Migrating from Bitbucket to GitHub

March 02, 2012

Git and Mercurial certainly have their differences, but in the grand scheme of things they are both equally-viable source control tools. Bitbucket and GitHub are also both equally-viable hosts for Mercurial and Git projects.

All other things being equal, when it comes to open-source software the Capricious and Arbitrary Popularity Contest kicks in with the deciding vote. Git, and in particular GitHub, has won the popularity contest in recent years and will own the title of Open Source Thingamabob for the near future. Something cooler will come along and take its place, but for now GitHub is the place to be.

We still trust Bitbucket with our client work, but we're in the process of migrating our open-source projects to the new GitHub "HeadspringLabs" organization.

After a few failed attempts and much gnashing of teeth, I successfully migrated the Enumeration project from Bitbucket to GitHub, complete with history.

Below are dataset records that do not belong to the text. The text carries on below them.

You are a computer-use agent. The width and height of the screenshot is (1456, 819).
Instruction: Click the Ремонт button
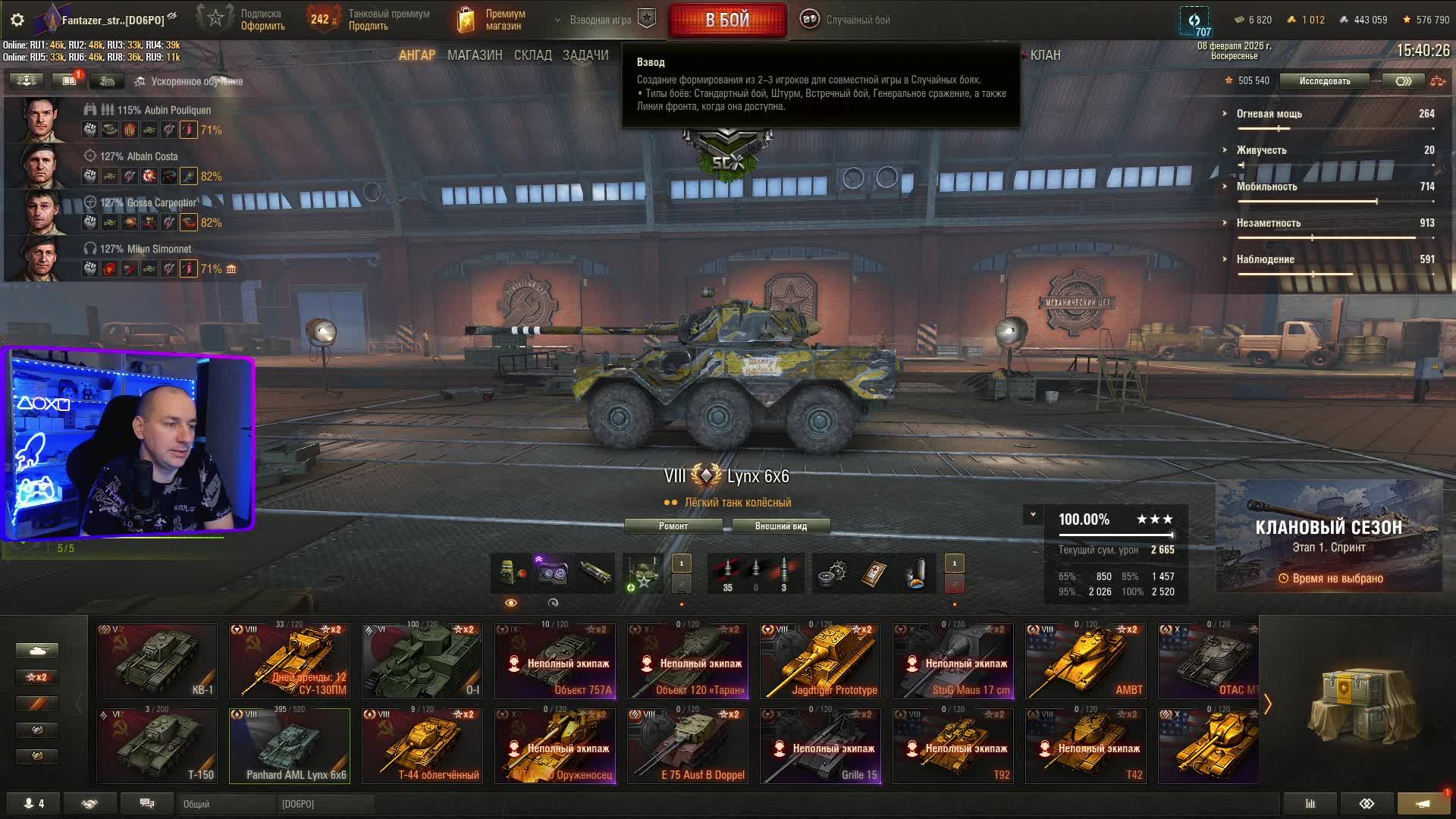coord(673,526)
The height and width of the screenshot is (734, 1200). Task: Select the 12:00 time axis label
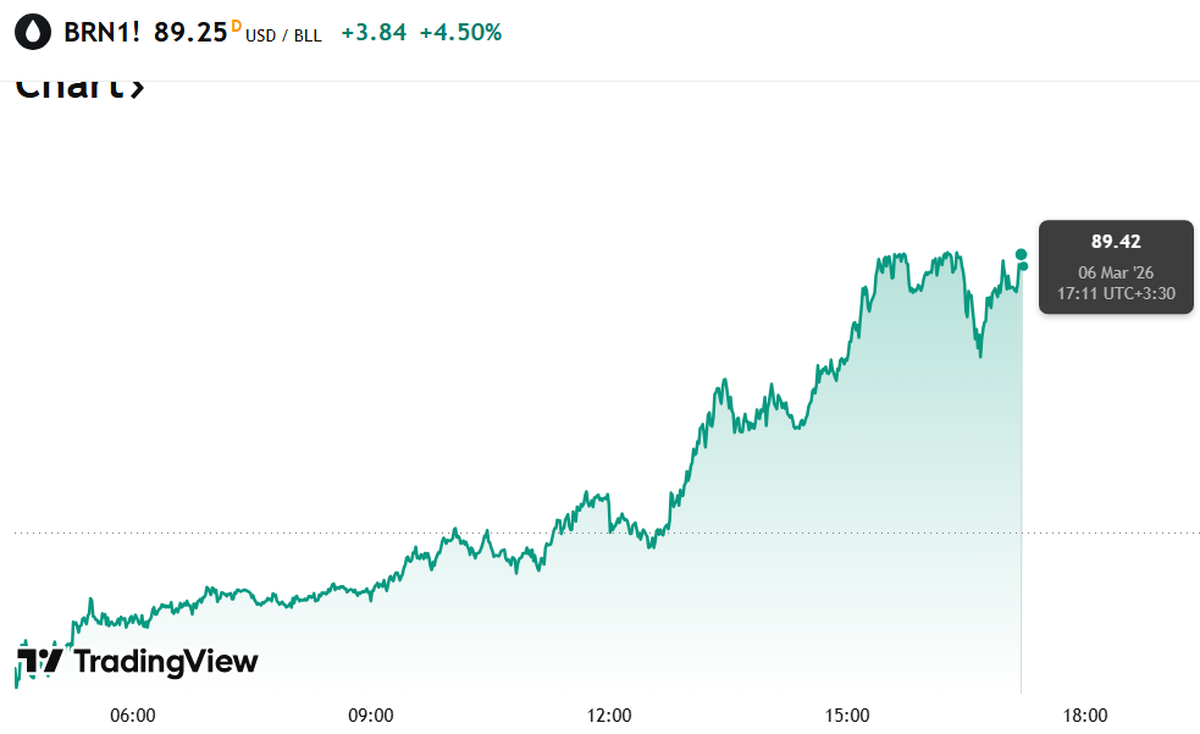(608, 715)
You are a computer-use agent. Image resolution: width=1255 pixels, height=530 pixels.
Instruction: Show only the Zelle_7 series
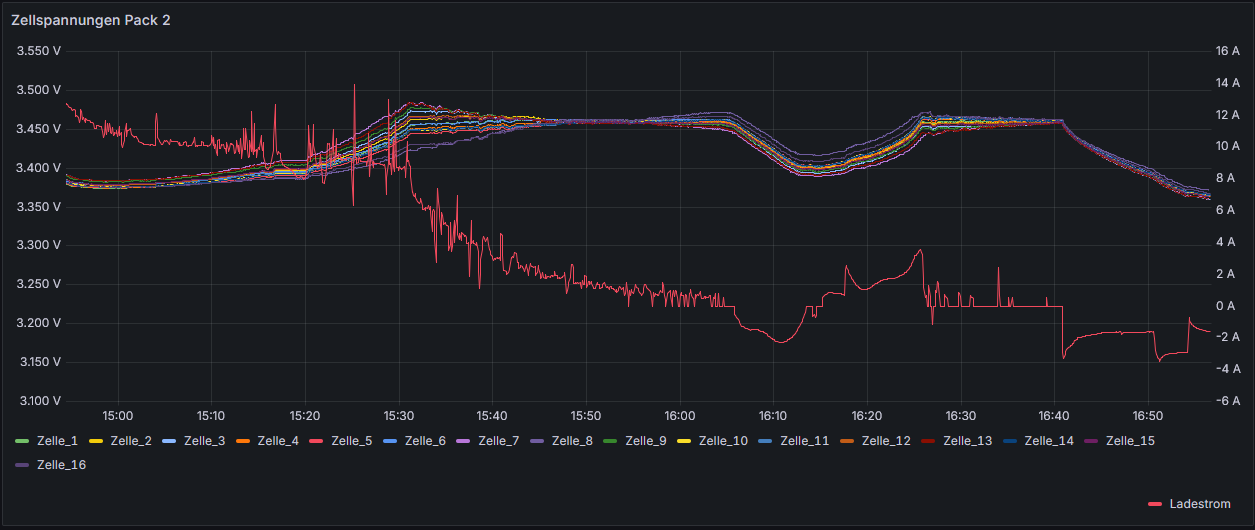click(x=499, y=440)
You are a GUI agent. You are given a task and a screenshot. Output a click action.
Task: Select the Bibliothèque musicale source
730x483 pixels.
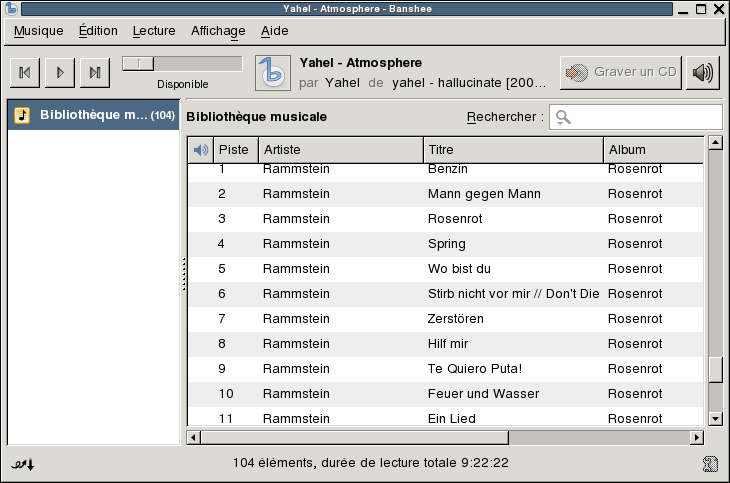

Installing Hg-Git on Windows

If you're migrating a Subversion project to GitHub, they already provide an simple import service. They don't yet offer a tool for importing Mercurial repositories, though, so I found a Mercurial-to-Git bridge called Hg-Git.

Hg-Git is intended to let you work continuously against a Git repository while using Mercurial tools on the client side. I didn't need all that, but it can also be used to do the initial push to GitHub from within a Mercurial repository.

The documentation on the Hg-Git's main site is a little brief, and after Googling around I found some good advice as well as some good advice that no longer applied. To get Hg-Git installed on Windows, here's all you really need to do:

  1. Install a recent TortoiseHg if you haven't already. I used TortoiseHg 2.3 (Mercurial 2.1).
  2. Open a command window and cd to a development folder. We'll be creating some repository folders underneath it:
    $ cd C:dev
  3. You install Hg-Git by simply cloning its own repository off of Bitbucket:
    $ hg clone https://bitbucket.org/durin42/hg-git
    This creates a new folder named hg-git under the current directory, and underneath that you'll see a folder named hggit.
  4. Mercurial needs to be told that this extension exists. Update C:\Users\<username>\mercurial.ini and add the following (using whatever path you cloned to):
    [extensions]
    bookmarks =
    hggit = C:devhg-githggit
  5. Confirm that Mercurial knows what hggit is:
    $ hg help hggit

Initial Failure

You'll need to have a new empty repository created on GitHub, and you'll need to have the rights to push to it. You'll need to have a local clone of the Bitbucket project you wish to migrate.

If you follow the advice on the Hg-Git site, you'll try to issue a special "hg push" command using a git-specific destination URL. This can push the history of commits only partially. The GitHub repository will unforunately fail to show who performed each commit. Yikes. When I got this far, I had to delete the GitHub repo and start over.

The problem is Mercurial uses one string to represent committer identity while Git uses two (name and email). Additionally, GitHub pays special attention to the email part, allowing the site to recognize existing GitHub users and linking to their user page. Since Hg-Git wasn't populating email addresses, GitHub had little to go on.

Successfuly Migrating from Bitbucket to GitHub

Instead of using Hg-Git to perform the whole push, we'll follow some excellent Hg-Git advice that lets us step in to fix committer identities along the way.

That site has a shell script (which can be executed on Windows using the Git Bash command prompt). The script will use Hg-Git for only one small part of the process: converting a local Mercurial repository folder into an equivalent local git repository. The only thing wrong with that git repository will be the user names and email addresses. The script then takes a chainsaw to that local git history, fixing the identity of each committer. Finally, the script uses regular git commands to do the final push to GitHub.

The downside is that you have to modify this script with a separate chunk for each real-world person that appears in the Mercurial history. For instance, let's say we have history in Bitbucket for users named hgjohn and hgjane. John Doe has a GitHub account already and prefers to be known there as "John Doe" with email address "john@example.com". Jane Doe doesn't have a GitHub account yet, but later on if she does she'll want to be known as "Jane Doe" and "jane@example.com". With these transformations ready, we modify the script to the following:

After saving this as "migrate_hg_to_git.sh" in our development folder, we execute the following command (all on one line). This creates a local folder named 'MyProject', populates it with a Bitbucket clone, converts it to a Git repository, fixes the names, and pushes to GitHub:

$ ./migrate_hg_to_git.sh MyProject https://bitbucket.org/johnd/MyProject git@github.com:jdoe/MyProject.git

Now when you view the project on GitHub, John's commits display his photo and link to his user page.